Transcribe the data exactly, stopping after the "Location Maison (59, 2326)" line.
Segment Open
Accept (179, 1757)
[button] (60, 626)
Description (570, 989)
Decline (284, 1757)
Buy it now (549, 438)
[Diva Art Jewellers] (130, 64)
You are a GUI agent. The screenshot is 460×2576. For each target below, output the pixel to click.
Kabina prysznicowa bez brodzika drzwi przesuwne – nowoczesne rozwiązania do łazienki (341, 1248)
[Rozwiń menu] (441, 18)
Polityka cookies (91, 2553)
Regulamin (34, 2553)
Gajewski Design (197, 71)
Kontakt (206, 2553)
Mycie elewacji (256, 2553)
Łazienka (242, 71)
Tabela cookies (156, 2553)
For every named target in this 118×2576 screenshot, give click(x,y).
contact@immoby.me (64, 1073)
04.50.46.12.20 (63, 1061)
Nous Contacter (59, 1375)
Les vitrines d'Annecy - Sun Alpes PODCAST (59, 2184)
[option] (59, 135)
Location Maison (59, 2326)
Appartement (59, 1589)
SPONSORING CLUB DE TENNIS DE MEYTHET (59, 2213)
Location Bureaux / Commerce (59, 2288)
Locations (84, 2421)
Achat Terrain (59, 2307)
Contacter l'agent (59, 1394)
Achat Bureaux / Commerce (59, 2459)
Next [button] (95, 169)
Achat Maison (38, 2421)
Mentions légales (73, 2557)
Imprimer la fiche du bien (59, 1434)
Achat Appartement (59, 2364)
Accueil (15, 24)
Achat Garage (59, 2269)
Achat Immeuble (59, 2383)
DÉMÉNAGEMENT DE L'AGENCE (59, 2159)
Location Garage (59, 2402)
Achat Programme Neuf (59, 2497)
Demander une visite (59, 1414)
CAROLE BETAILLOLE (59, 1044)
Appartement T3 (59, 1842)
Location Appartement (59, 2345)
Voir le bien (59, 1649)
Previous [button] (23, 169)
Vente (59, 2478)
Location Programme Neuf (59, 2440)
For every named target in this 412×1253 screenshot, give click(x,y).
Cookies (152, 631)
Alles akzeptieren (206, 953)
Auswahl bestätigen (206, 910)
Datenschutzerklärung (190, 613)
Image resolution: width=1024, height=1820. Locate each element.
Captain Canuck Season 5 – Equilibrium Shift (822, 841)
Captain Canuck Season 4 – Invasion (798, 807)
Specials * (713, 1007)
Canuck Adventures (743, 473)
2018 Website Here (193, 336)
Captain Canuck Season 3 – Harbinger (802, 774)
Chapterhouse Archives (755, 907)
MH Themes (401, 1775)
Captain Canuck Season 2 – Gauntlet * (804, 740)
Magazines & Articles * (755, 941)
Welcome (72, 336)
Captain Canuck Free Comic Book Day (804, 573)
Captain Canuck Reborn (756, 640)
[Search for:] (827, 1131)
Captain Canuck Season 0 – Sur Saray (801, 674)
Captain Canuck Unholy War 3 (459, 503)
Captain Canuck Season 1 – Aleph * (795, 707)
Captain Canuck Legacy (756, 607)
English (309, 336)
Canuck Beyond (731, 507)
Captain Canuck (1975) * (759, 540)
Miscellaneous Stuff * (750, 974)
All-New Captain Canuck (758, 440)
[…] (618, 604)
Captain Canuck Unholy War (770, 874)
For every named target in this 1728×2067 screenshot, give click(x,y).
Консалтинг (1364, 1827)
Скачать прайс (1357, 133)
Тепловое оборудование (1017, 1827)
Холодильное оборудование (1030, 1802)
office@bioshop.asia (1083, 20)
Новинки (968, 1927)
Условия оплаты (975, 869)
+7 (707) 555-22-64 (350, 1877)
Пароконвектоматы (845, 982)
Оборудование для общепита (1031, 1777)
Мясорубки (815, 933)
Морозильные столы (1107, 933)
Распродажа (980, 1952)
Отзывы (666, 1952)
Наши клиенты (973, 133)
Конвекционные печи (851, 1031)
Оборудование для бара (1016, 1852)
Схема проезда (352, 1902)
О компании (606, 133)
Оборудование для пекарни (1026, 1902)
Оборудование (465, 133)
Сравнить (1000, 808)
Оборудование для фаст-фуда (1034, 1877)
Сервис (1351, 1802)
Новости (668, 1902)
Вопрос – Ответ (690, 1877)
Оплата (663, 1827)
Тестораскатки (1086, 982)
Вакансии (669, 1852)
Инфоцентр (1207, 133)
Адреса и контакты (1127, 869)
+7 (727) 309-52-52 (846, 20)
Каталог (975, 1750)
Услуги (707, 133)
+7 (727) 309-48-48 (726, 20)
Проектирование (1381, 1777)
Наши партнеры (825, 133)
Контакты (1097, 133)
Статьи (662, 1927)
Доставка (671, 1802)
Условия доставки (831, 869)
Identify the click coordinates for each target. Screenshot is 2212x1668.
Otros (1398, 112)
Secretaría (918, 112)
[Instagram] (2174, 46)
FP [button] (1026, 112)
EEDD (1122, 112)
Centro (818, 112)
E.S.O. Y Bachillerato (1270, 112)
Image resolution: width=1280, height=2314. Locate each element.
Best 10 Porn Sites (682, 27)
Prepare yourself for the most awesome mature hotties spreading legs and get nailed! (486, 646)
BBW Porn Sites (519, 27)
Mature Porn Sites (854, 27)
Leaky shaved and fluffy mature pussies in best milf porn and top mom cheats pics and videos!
Segment Closed
**Output for this task**
Accept (179, 1757)
[button] (60, 626)
Description (570, 989)
Decline (284, 1757)
Buy it now (549, 438)
[Diva Art Jewellers] (130, 64)
You are a GUI agent. The screenshot is 460×2576. For each target below, output the pixel to click.
Kabina prysznicowa bez brodzika drzwi przesuwne – nowoczesne rozwiązania do łazienki (341, 1248)
[Rozwiń menu] (441, 18)
Polityka cookies (91, 2553)
Regulamin (34, 2553)
Gajewski Design (197, 71)
Kontakt (206, 2553)
Mycie elewacji (256, 2553)
Łazienka (242, 71)
Tabela cookies (156, 2553)
For every named target in this 118×2576 screenshot, give click(x,y).
contact@immoby.me (64, 1073)
04.50.46.12.20 (63, 1061)
Nous Contacter (59, 1375)
Les vitrines d'Annecy - Sun Alpes PODCAST (59, 2184)
[option] (59, 135)
Location Maison (59, 2326)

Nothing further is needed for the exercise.